**DIRECTIONS**
Convert every line of the following records into a JSON array of strings, one string per line, and omit blank lines.

[[ DATA IN THIS EXERCISE open ]]

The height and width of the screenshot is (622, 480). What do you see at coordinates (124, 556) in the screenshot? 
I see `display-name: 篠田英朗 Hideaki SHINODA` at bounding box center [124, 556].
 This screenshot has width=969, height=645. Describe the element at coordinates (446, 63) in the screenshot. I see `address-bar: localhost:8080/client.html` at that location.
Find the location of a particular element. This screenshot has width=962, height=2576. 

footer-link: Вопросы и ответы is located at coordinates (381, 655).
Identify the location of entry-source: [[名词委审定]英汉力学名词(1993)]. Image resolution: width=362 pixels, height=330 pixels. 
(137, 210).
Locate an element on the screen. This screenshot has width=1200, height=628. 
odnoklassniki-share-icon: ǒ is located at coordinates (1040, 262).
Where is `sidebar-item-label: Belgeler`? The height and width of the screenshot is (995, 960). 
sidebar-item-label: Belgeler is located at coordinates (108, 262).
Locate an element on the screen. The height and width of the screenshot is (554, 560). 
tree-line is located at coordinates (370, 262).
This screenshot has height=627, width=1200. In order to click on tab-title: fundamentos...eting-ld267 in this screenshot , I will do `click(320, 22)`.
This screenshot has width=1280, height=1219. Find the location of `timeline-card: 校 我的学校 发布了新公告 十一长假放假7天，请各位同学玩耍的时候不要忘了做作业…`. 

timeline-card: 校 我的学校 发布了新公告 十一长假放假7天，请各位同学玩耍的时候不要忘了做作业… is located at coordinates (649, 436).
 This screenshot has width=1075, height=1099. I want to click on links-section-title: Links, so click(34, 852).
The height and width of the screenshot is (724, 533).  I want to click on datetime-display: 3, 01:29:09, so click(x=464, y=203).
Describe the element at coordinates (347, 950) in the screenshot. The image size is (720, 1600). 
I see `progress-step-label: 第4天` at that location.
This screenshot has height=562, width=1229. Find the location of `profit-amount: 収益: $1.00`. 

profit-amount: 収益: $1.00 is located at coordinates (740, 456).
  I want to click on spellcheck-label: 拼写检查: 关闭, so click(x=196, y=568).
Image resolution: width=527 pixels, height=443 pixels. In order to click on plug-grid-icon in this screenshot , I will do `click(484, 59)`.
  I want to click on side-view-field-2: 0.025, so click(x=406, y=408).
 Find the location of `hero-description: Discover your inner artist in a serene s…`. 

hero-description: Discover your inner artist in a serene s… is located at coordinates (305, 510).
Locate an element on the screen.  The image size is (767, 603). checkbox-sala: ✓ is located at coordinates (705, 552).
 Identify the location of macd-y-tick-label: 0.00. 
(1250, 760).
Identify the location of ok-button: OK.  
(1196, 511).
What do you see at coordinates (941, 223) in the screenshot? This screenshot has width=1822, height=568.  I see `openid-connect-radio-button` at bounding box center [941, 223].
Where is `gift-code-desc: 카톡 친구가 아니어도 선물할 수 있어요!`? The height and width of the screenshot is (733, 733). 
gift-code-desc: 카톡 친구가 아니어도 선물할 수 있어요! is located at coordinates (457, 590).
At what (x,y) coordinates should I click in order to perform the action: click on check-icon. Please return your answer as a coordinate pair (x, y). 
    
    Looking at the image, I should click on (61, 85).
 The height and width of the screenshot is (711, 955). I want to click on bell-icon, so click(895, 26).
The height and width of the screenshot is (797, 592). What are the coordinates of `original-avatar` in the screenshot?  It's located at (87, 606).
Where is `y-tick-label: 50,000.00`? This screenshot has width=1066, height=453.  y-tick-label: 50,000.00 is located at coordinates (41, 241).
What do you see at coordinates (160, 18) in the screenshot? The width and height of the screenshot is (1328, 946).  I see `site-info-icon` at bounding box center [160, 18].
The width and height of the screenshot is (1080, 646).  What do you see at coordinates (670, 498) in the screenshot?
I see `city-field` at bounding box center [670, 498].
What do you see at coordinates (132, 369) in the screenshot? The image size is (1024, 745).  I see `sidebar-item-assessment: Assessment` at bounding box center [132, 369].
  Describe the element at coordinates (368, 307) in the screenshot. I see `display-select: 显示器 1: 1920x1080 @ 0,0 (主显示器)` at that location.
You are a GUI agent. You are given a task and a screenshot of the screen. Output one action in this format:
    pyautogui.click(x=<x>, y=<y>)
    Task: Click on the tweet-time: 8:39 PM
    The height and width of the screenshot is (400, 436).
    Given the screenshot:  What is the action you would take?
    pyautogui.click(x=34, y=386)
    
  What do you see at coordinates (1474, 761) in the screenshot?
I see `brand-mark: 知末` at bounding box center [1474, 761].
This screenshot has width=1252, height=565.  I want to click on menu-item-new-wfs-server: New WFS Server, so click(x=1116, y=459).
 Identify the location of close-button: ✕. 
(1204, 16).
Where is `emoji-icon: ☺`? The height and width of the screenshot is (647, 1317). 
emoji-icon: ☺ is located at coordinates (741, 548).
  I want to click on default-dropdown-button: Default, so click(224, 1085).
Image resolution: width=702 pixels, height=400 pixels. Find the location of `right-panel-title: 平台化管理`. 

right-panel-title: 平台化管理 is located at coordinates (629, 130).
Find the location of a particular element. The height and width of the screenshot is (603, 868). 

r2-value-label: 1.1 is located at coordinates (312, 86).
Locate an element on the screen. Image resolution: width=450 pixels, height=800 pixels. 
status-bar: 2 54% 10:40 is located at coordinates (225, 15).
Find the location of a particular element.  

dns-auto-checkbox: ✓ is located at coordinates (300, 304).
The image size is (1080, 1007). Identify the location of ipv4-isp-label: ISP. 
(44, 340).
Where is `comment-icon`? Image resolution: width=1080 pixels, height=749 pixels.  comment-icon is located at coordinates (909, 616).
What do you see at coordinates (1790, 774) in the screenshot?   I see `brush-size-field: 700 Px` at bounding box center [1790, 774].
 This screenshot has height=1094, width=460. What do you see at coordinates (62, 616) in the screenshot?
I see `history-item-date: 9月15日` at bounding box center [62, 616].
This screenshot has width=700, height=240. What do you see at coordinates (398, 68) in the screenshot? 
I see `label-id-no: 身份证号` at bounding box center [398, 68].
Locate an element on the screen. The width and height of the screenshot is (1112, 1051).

[[ DATA IN THIS EXERCISE closed ]]

**COMPLETED TASK**
[
  "The height and width of the screenshot is (622, 480). What do you see at coordinates (124, 556) in the screenshot? ",
  "I see `display-name: 篠田英朗 Hideaki SHINODA` at bounding box center [124, 556].",
  " This screenshot has width=969, height=645. Describe the element at coordinates (446, 63) in the screenshot. I see `address-bar: localhost:8080/client.html` at that location.",
  "Find the location of a particular element. This screenshot has width=962, height=2576. ",
  "footer-link: Вопросы и ответы is located at coordinates (381, 655).",
  "Identify the location of entry-source: [[名词委审定]英汉力学名词(1993)]. Image resolution: width=362 pixels, height=330 pixels. ",
  "(137, 210).",
  "Locate an element on the screen. This screenshot has width=1200, height=628. ",
  "odnoklassniki-share-icon: ǒ is located at coordinates (1040, 262).",
  "Where is `sidebar-item-label: Belgeler`? The height and width of the screenshot is (995, 960). ",
  "sidebar-item-label: Belgeler is located at coordinates (108, 262).",
  "Locate an element on the screen. The height and width of the screenshot is (554, 560). ",
  "tree-line is located at coordinates (370, 262).",
  "This screenshot has height=627, width=1200. In order to click on tab-title: fundamentos...eting-ld267 in this screenshot , I will do `click(320, 22)`.",
  "This screenshot has width=1280, height=1219. Find the location of `timeline-card: 校 我的学校 发布了新公告 十一长假放假7天，请各位同学玩耍的时候不要忘了做作业…`. ",
  "timeline-card: 校 我的学校 发布了新公告 十一长假放假7天，请各位同学玩耍的时候不要忘了做作业… is located at coordinates (649, 436).",
  " This screenshot has width=1075, height=1099. I want to click on links-section-title: Links, so click(34, 852).",
  "The height and width of the screenshot is (724, 533).  I want to click on datetime-display: 3, 01:29:09, so click(x=464, y=203).",
  "Describe the element at coordinates (347, 950) in the screenshot. The image size is (720, 1600). ",
  "I see `progress-step-label: 第4天` at that location.",
  "This screenshot has height=562, width=1229. Find the location of `profit-amount: 収益: $1.00`. ",
  "profit-amount: 収益: $1.00 is located at coordinates (740, 456).",
  "  I want to click on spellcheck-label: 拼写检查: 关闭, so click(x=196, y=568).",
  "Image resolution: width=527 pixels, height=443 pixels. In order to click on plug-grid-icon in this screenshot , I will do `click(484, 59)`.",
  "  I want to click on side-view-field-2: 0.025, so click(x=406, y=408).",
  " Find the location of `hero-description: Discover your inner artist in a serene s…`. ",
  "hero-description: Discover your inner artist in a serene s… is located at coordinates (305, 510).",
  "Locate an element on the screen.  The image size is (767, 603). checkbox-sala: ✓ is located at coordinates (705, 552).",
  " Identify the location of macd-y-tick-label: 0.00. ",
  "(1250, 760).",
  "Identify the location of ok-button: OK.  ",
  "(1196, 511).",
  "What do you see at coordinates (941, 223) in the screenshot? This screenshot has width=1822, height=568.  I see `openid-connect-radio-button` at bounding box center [941, 223].",
  "Where is `gift-code-desc: 카톡 친구가 아니어도 선물할 수 있어요!`? The height and width of the screenshot is (733, 733). ",
  "gift-code-desc: 카톡 친구가 아니어도 선물할 수 있어요! is located at coordinates (457, 590).",
  "At what (x,y) coordinates should I click in order to perform the action: click on check-icon. Please return your answer as a coordinate pair (x, y). ",
  "    Looking at the image, I should click on (61, 85).",
  " The height and width of the screenshot is (711, 955). I want to click on bell-icon, so click(895, 26).",
  "The height and width of the screenshot is (797, 592). What are the coordinates of `original-avatar` in the screenshot?  It's located at (87, 606).",
  "Where is `y-tick-label: 50,000.00`? This screenshot has width=1066, height=453.  y-tick-label: 50,000.00 is located at coordinates (41, 241).",
  "What do you see at coordinates (160, 18) in the screenshot? The width and height of the screenshot is (1328, 946).  I see `site-info-icon` at bounding box center [160, 18].",
  "The width and height of the screenshot is (1080, 646).  What do you see at coordinates (670, 498) in the screenshot?",
  "I see `city-field` at bounding box center [670, 498].",
  "What do you see at coordinates (132, 369) in the screenshot? The image size is (1024, 745).  I see `sidebar-item-assessment: Assessment` at bounding box center [132, 369].",
  "  Describe the element at coordinates (368, 307) in the screenshot. I see `display-select: 显示器 1: 1920x1080 @ 0,0 (主显示器)` at that location.",
  "You are a GUI agent. You are given a task and a screenshot of the screen. Output one action in this format:",
  "    pyautogui.click(x=<x>, y=<y>)",
  "    Task: Click on the tweet-time: 8:39 PM",
  "    The height and width of the screenshot is (400, 436).",
  "    Given the screenshot:  What is the action you would take?",
  "    pyautogui.click(x=34, y=386)",
  "  What do you see at coordinates (1474, 761) in the screenshot?",
  "I see `brand-mark: 知末` at bounding box center [1474, 761].",
  "This screenshot has width=1252, height=565.  I want to click on menu-item-new-wfs-server: New WFS Server, so click(x=1116, y=459).",
  " Identify the location of close-button: ✕. ",
  "(1204, 16).",
  "Where is `emoji-icon: ☺`? The height and width of the screenshot is (647, 1317). ",
  "emoji-icon: ☺ is located at coordinates (741, 548).",
  "  I want to click on default-dropdown-button: Default, so click(224, 1085).",
  "Image resolution: width=702 pixels, height=400 pixels. Find the location of `right-panel-title: 平台化管理`. ",
  "right-panel-title: 平台化管理 is located at coordinates (629, 130).",
  "Find the location of a particular element. The height and width of the screenshot is (603, 868). ",
  "r2-value-label: 1.1 is located at coordinates (312, 86).",
  "Locate an element on the screen. Image resolution: width=450 pixels, height=800 pixels. ",
  "status-bar: 2 54% 10:40 is located at coordinates (225, 15).",
  "Find the location of a particular element.  ",
  "dns-auto-checkbox: ✓ is located at coordinates (300, 304).",
  "The image size is (1080, 1007). Identify the location of ipv4-isp-label: ISP. ",
  "(44, 340).",
  "Where is `comment-icon`? Image resolution: width=1080 pixels, height=749 pixels.  comment-icon is located at coordinates (909, 616).",
  "What do you see at coordinates (1790, 774) in the screenshot?   I see `brush-size-field: 700 Px` at bounding box center [1790, 774].",
  " This screenshot has height=1094, width=460. What do you see at coordinates (62, 616) in the screenshot?",
  "I see `history-item-date: 9月15日` at bounding box center [62, 616].",
  "This screenshot has width=700, height=240. What do you see at coordinates (398, 68) in the screenshot? ",
  "I see `label-id-no: 身份证号` at bounding box center [398, 68].",
  "Locate an element on the screen. The width and height of the screenshot is (1112, 1051)."
]